Only a slice of the listing below is wanted. Retype the lines from the one containing "Task: Open the user" through the one containing "Screen dimensions: 1474x812", exactly, both ends included.

==*==

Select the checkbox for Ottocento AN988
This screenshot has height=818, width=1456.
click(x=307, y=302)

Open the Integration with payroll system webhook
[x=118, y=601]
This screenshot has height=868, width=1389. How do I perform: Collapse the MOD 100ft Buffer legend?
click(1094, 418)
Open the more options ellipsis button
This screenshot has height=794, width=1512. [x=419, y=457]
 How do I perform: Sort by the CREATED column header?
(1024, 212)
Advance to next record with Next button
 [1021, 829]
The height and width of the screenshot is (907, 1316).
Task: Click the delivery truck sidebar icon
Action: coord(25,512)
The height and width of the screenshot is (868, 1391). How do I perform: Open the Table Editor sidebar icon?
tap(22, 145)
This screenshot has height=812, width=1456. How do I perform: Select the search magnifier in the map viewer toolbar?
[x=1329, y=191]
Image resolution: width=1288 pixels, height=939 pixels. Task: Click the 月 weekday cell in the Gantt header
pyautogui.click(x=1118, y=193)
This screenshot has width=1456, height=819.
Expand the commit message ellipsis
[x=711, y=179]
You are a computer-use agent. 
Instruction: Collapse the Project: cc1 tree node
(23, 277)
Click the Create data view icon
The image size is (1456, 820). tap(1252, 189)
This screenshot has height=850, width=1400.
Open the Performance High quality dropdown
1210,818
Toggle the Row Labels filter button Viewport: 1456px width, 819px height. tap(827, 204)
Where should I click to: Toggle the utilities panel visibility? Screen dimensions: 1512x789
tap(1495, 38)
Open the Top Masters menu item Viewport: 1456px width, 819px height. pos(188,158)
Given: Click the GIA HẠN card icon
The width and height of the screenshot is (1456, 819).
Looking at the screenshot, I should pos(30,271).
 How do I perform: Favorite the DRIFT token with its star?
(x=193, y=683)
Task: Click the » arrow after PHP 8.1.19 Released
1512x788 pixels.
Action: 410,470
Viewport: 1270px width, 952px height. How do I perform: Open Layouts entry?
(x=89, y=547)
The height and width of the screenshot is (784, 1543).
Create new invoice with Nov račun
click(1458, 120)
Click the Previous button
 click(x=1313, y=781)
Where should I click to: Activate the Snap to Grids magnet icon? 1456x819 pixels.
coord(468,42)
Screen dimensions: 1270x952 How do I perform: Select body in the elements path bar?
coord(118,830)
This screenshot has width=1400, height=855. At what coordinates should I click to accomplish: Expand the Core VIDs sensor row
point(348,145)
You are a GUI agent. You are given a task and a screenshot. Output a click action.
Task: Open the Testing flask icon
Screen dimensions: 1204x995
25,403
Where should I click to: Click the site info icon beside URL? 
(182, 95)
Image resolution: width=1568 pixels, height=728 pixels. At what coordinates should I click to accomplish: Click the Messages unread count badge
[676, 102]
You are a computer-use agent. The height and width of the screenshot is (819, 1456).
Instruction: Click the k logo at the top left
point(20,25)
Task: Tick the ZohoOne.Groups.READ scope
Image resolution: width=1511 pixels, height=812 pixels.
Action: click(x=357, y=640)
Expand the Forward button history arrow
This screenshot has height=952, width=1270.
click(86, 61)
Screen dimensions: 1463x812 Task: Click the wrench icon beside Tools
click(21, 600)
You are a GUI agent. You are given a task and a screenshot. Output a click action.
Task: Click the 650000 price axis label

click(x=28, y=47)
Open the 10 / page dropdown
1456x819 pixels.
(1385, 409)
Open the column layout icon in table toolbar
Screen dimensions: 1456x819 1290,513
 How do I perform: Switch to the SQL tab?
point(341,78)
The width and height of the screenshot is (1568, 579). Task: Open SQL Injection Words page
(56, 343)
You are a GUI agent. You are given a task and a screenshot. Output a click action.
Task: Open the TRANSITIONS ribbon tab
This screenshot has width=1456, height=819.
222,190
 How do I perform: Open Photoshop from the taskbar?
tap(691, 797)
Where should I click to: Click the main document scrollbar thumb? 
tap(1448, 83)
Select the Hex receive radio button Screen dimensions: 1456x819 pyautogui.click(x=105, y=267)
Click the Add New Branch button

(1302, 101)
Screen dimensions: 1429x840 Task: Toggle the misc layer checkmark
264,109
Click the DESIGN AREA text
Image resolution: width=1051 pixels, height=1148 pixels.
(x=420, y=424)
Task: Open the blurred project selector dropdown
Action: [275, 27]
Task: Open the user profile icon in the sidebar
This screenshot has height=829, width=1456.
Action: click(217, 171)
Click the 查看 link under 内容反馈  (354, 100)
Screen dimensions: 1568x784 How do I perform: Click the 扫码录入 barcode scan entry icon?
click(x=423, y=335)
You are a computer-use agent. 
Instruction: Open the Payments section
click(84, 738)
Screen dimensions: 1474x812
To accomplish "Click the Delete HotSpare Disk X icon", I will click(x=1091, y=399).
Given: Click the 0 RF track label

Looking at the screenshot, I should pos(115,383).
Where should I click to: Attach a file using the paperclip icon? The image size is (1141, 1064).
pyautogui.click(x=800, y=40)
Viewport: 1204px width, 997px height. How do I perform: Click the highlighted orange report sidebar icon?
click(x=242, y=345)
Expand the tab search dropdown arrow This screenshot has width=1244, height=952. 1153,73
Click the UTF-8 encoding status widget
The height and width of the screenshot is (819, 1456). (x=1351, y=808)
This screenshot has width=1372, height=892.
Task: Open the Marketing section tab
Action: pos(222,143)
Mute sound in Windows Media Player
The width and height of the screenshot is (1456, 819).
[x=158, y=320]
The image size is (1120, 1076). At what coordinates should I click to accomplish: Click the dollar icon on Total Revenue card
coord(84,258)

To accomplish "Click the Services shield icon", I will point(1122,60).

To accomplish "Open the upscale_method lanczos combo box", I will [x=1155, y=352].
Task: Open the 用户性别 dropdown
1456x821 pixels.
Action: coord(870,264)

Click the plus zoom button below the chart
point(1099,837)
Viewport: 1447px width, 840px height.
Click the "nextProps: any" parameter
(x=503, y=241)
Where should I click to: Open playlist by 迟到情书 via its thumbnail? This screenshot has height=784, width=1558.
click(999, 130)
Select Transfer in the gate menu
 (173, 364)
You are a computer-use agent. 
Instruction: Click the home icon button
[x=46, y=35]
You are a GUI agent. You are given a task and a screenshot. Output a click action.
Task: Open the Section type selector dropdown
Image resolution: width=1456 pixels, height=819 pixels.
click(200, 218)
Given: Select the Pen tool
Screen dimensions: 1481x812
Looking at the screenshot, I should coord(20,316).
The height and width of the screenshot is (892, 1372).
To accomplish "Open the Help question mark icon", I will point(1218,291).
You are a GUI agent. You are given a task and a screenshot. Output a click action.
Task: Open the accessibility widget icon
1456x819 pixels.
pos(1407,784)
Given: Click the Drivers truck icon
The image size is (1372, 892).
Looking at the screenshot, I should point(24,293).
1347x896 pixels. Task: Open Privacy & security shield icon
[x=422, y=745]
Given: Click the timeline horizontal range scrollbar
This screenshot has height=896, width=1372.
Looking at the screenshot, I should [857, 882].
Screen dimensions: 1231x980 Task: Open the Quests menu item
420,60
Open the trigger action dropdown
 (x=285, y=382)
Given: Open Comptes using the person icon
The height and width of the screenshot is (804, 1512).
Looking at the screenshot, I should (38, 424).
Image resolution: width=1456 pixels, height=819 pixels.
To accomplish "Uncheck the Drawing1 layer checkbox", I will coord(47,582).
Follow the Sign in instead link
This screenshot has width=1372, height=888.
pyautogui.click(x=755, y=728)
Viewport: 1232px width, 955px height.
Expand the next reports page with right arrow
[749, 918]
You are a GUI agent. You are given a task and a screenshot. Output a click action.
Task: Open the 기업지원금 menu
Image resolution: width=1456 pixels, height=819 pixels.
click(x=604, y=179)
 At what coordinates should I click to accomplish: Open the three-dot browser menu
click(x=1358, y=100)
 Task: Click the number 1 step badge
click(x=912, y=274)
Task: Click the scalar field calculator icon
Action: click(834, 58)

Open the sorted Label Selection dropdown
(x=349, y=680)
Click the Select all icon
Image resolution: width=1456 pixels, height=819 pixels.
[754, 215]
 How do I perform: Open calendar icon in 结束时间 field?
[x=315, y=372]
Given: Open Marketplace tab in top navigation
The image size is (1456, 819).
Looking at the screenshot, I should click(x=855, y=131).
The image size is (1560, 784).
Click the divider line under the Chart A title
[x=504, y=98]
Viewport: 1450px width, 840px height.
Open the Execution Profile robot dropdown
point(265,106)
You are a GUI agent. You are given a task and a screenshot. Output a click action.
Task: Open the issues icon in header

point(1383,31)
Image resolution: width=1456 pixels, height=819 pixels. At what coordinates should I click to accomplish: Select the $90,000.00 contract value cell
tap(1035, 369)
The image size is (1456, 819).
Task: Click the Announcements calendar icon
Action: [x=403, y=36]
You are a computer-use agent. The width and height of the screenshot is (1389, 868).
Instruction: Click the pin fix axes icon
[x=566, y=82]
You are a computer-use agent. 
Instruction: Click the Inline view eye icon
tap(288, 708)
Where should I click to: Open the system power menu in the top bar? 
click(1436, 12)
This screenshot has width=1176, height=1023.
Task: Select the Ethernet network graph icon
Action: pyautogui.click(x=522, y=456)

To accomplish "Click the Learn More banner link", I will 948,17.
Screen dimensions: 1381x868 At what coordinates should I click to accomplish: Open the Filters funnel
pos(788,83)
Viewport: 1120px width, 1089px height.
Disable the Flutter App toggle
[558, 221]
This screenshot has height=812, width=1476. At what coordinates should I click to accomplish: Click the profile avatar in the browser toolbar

==*==

*Completed exercise*.
Task: Open the user profile icon in the sidebar
This screenshot has height=829, width=1456.
Action: click(217, 171)
Click the 查看 link under 内容反馈  (354, 100)
Screen dimensions: 1568x784 How do I perform: Click the 扫码录入 barcode scan entry icon?
click(x=423, y=335)
You are a computer-use agent. 
Instruction: Open the Payments section
click(84, 738)
Screen dimensions: 1474x812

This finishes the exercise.